### PROVIDED DATA

************

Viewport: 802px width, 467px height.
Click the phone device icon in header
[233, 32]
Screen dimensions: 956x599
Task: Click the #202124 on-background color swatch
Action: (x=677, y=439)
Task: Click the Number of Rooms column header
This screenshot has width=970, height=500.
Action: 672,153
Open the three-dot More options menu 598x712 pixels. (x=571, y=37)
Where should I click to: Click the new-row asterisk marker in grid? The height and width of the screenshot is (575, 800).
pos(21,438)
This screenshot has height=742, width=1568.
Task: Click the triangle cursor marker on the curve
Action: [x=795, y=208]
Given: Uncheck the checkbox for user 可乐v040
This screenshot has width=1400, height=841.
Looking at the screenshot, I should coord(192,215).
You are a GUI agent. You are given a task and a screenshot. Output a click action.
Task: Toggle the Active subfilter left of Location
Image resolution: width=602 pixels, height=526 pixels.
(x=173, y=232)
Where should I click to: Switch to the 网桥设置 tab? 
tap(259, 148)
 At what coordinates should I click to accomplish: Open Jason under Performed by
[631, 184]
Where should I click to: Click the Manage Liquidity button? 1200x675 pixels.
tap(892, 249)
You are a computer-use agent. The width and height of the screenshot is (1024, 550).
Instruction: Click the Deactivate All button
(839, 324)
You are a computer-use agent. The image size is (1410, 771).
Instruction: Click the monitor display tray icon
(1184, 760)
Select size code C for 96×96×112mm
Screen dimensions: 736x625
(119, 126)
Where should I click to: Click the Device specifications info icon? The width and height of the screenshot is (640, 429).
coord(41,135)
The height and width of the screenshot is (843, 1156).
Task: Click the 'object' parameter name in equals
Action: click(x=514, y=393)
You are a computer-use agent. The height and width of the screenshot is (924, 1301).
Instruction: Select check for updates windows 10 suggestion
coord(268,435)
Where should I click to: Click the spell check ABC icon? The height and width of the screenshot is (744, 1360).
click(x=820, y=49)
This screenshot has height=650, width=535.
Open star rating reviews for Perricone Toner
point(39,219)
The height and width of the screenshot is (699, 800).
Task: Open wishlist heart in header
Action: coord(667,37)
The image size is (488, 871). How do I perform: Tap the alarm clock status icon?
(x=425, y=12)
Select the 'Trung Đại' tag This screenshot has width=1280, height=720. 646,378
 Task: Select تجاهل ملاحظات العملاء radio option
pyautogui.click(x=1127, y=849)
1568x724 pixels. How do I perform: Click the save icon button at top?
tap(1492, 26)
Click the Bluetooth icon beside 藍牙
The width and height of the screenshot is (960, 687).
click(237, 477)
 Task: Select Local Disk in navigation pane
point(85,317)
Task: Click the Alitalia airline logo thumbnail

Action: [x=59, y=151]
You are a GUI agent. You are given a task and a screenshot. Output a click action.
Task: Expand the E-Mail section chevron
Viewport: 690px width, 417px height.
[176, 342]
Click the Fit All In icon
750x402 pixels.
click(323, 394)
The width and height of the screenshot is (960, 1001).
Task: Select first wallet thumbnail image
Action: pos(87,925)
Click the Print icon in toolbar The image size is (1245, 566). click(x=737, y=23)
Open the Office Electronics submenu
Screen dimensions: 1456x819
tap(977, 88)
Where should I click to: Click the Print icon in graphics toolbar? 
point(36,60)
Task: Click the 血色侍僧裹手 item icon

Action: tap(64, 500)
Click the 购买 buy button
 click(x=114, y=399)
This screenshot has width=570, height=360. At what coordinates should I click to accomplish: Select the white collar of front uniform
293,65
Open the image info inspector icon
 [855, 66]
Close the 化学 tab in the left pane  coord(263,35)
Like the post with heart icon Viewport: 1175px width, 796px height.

************

### AIM OF THE EXERCISE
The whole listing above should be copied out exactly.

### ANSWER TO THIS TASK
Viewport: 802px width, 467px height.
Click the phone device icon in header
[233, 32]
Screen dimensions: 956x599
Task: Click the #202124 on-background color swatch
Action: (x=677, y=439)
Task: Click the Number of Rooms column header
This screenshot has width=970, height=500.
Action: 672,153
Open the three-dot More options menu 598x712 pixels. (x=571, y=37)
Where should I click to: Click the new-row asterisk marker in grid? The height and width of the screenshot is (575, 800).
pos(21,438)
This screenshot has height=742, width=1568.
Task: Click the triangle cursor marker on the curve
Action: [x=795, y=208]
Given: Uncheck the checkbox for user 可乐v040
This screenshot has width=1400, height=841.
Looking at the screenshot, I should coord(192,215).
You are a GUI agent. You are given a task and a screenshot. Output a click action.
Task: Toggle the Active subfilter left of Location
Image resolution: width=602 pixels, height=526 pixels.
(x=173, y=232)
Where should I click to: Switch to the 网桥设置 tab? 
tap(259, 148)
 At what coordinates should I click to accomplish: Open Jason under Performed by
[631, 184]
Where should I click to: Click the Manage Liquidity button? 1200x675 pixels.
tap(892, 249)
You are a computer-use agent. The width and height of the screenshot is (1024, 550).
Instruction: Click the Deactivate All button
(839, 324)
You are a computer-use agent. The image size is (1410, 771).
Instruction: Click the monitor display tray icon
(1184, 760)
Select size code C for 96×96×112mm
Screen dimensions: 736x625
(119, 126)
Where should I click to: Click the Device specifications info icon? The width and height of the screenshot is (640, 429).
coord(41,135)
The height and width of the screenshot is (843, 1156).
Task: Click the 'object' parameter name in equals
Action: click(x=514, y=393)
You are a computer-use agent. The height and width of the screenshot is (924, 1301).
Instruction: Select check for updates windows 10 suggestion
coord(268,435)
Where should I click to: Click the spell check ABC icon? The height and width of the screenshot is (744, 1360).
click(x=820, y=49)
This screenshot has height=650, width=535.
Open star rating reviews for Perricone Toner
point(39,219)
The height and width of the screenshot is (699, 800).
Task: Open wishlist heart in header
Action: coord(667,37)
The image size is (488, 871). How do I perform: Tap the alarm clock status icon?
(x=425, y=12)
Select the 'Trung Đại' tag This screenshot has width=1280, height=720. 646,378
 Task: Select تجاهل ملاحظات العملاء radio option
pyautogui.click(x=1127, y=849)
1568x724 pixels. How do I perform: Click the save icon button at top?
tap(1492, 26)
Click the Bluetooth icon beside 藍牙
The width and height of the screenshot is (960, 687).
click(237, 477)
 Task: Select Local Disk in navigation pane
point(85,317)
Task: Click the Alitalia airline logo thumbnail

Action: [x=59, y=151]
You are a GUI agent. You are given a task and a screenshot. Output a click action.
Task: Expand the E-Mail section chevron
Viewport: 690px width, 417px height.
[176, 342]
Click the Fit All In icon
750x402 pixels.
click(323, 394)
The width and height of the screenshot is (960, 1001).
Task: Select first wallet thumbnail image
Action: pos(87,925)
Click the Print icon in toolbar The image size is (1245, 566). click(x=737, y=23)
Open the Office Electronics submenu
Screen dimensions: 1456x819
tap(977, 88)
Where should I click to: Click the Print icon in graphics toolbar? 
point(36,60)
Task: Click the 血色侍僧裹手 item icon

Action: tap(64, 500)
Click the 购买 buy button
 click(x=114, y=399)
This screenshot has width=570, height=360. At what coordinates should I click to accomplish: Select the white collar of front uniform
293,65
Open the image info inspector icon
 [855, 66]
Close the 化学 tab in the left pane  coord(263,35)
Like the post with heart icon Viewport: 1175px width, 796px height.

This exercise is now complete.